## WHAT TO WORK ON
Count how many lines in the records below contain the string "Viewport", matching case exactly. Reply with only that number.

## SOURCE RECORDS
++++++++++++++++++++

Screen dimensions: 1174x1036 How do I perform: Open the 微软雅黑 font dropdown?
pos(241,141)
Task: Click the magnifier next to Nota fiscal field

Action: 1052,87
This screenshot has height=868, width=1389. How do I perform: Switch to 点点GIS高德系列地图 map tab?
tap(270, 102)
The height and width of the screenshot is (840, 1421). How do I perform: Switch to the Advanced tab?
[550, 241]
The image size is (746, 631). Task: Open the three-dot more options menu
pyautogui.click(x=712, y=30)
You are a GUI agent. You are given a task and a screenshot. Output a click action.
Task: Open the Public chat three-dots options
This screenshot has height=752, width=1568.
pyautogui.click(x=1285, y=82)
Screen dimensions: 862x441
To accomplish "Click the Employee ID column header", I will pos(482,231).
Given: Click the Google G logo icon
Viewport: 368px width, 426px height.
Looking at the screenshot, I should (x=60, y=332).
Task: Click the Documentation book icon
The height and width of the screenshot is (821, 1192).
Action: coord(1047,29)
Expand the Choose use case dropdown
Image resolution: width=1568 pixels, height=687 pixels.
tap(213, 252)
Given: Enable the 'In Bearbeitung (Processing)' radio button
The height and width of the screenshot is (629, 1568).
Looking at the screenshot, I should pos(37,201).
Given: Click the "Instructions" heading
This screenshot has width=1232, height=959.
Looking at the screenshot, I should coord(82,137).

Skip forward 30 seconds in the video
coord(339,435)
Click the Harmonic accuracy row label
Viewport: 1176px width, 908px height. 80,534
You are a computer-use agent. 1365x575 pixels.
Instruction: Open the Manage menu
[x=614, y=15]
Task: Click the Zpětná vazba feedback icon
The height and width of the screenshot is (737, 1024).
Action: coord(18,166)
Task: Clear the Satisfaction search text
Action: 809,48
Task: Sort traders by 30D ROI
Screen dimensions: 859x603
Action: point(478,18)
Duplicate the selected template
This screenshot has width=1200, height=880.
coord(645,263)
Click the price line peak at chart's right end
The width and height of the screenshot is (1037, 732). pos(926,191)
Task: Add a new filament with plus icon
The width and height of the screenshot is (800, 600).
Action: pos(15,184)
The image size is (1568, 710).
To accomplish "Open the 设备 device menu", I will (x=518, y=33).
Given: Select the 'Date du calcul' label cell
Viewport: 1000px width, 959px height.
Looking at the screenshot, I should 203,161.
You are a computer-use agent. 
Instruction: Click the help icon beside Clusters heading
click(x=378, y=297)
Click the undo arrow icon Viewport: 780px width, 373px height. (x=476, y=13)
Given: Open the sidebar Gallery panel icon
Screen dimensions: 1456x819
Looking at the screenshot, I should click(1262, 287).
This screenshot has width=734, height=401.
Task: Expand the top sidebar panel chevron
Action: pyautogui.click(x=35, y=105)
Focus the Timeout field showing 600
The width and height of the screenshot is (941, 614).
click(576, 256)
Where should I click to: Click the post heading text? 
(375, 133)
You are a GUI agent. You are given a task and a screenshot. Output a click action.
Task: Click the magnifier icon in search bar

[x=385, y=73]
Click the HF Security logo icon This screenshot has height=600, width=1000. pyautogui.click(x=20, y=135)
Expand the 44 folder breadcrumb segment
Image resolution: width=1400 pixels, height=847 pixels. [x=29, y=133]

++++++++++++++++++++

## RESPONSE TO THE EXERCISE
4